ADI questiona normas sobre cobrança de ICMS em Minas Gerais

O partido Solidariedade (SD) ajuizou no Supremo Tribunal Federal (STF) Ação Direta de Inconstitucionalidade (ADI 5363) para questionar dispositivos do Decreto nº 43.080/2002, com redação dada pelos artigos 1º e 2º do Decreto Estadual 45.515/2010 e pelo artigo 1º do Decreto Estadual 46.354/2013, de Minas Gerais, que regulamenta a cobrança de ICMS no Estado.

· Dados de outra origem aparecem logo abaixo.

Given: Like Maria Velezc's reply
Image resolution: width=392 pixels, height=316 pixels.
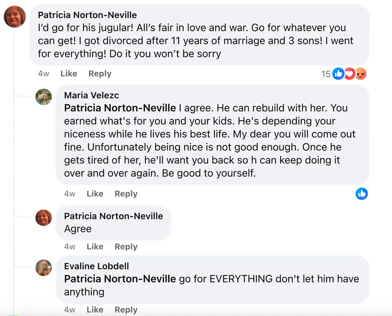Looking at the screenshot, I should tap(95, 194).
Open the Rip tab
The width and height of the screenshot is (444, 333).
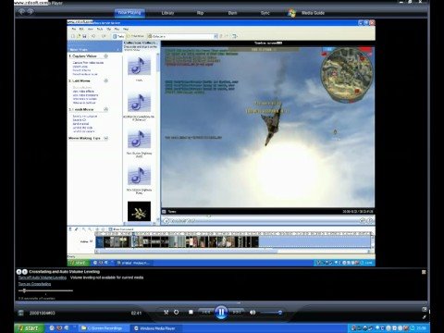click(x=200, y=13)

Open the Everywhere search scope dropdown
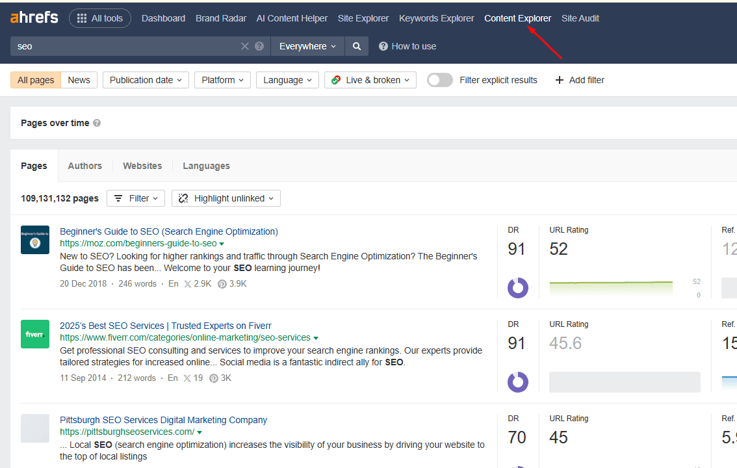[x=307, y=46]
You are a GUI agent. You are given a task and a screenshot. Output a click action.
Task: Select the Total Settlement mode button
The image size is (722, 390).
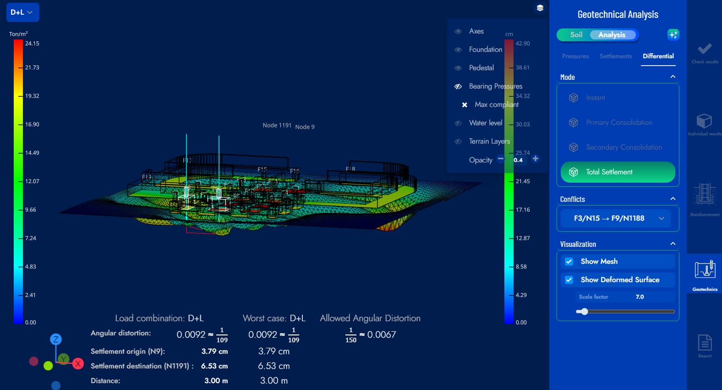pyautogui.click(x=618, y=172)
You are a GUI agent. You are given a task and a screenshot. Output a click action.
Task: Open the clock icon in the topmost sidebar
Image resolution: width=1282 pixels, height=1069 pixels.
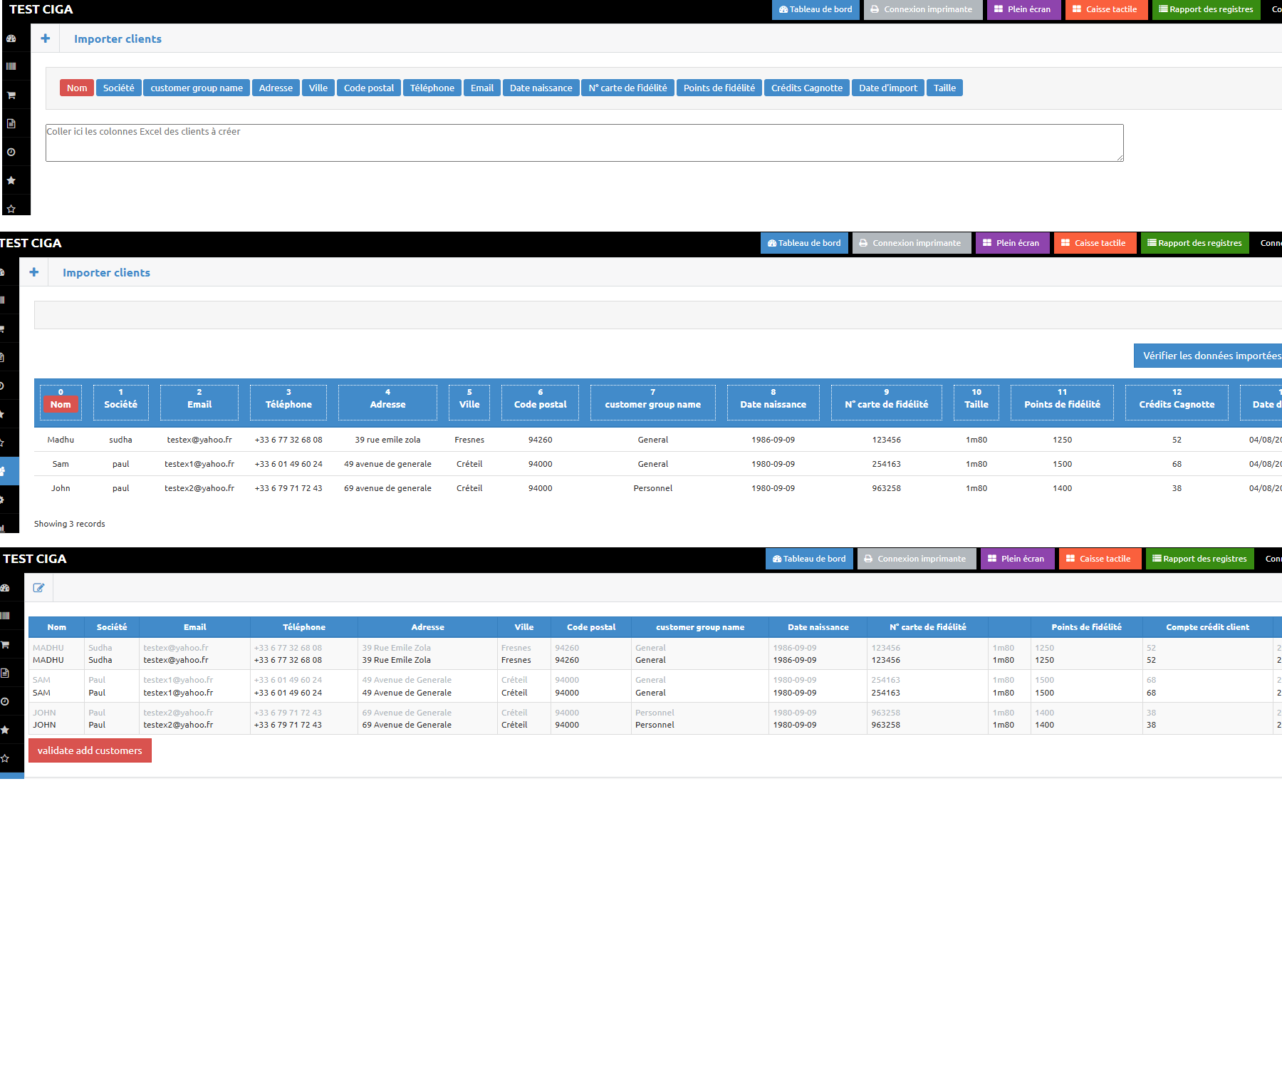point(11,152)
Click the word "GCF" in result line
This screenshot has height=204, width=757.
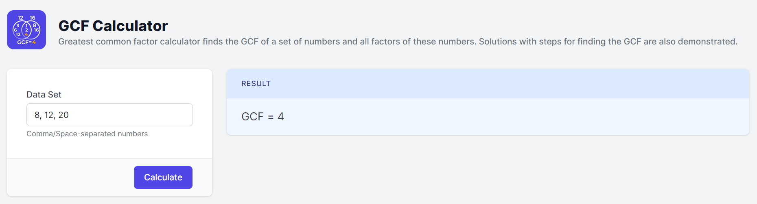click(x=252, y=117)
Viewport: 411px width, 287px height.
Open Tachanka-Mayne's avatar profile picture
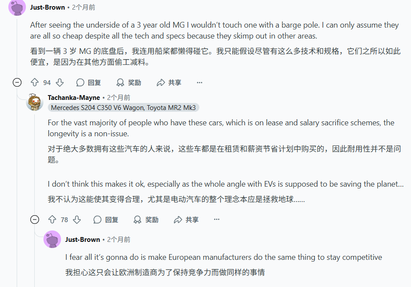pos(35,102)
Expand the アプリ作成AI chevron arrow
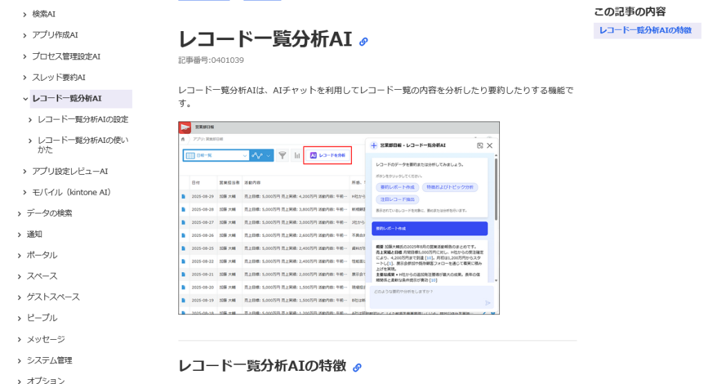 26,35
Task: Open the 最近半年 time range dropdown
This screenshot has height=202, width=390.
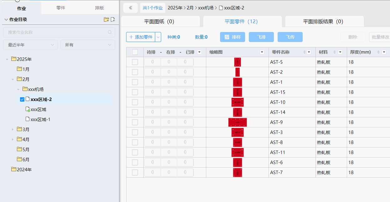Action: click(30, 45)

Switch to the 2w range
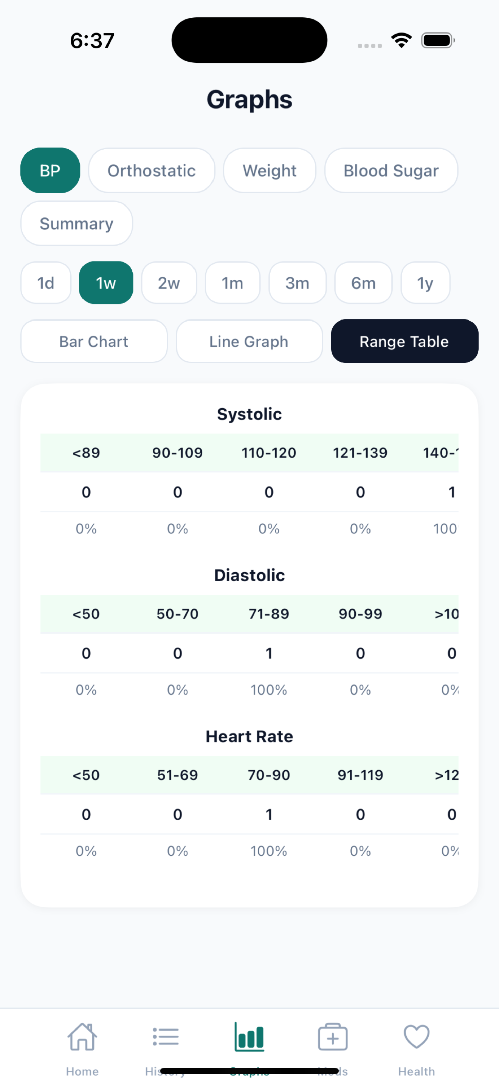point(169,283)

De acordo com a ADI, dispositivos do decreto estadual estabeleceram créditos presumidos e reduções de bases de cálculo de ICMS apenas aos residentes no Estado de Minas Gerais, e estabeleceram regimes de substituição tributária para as mercadorias advindas de outros estados sem tais benefícios.  O Solidariedade alega afronta ao artigo 152 da Constituição Federal, que diz que “é vedado aos estados, ao Distrito Federal e aos municípios estabelecer diferença tributária entre bens e serviços, de qualquer natureza, em razão de sua procedência ou destino”. Na ADI 5363, o partido pede a concessão de medida cautelar para a suspender a eficácia dos dispositivos do Decreto nº 43.080/2002, que discriminam a cobrança de ICMS pela procedência, visto que limitaram sua incidência aos residentes no Estado de Minas Gerais.  O relator da ação é o ministro Luiz Fux.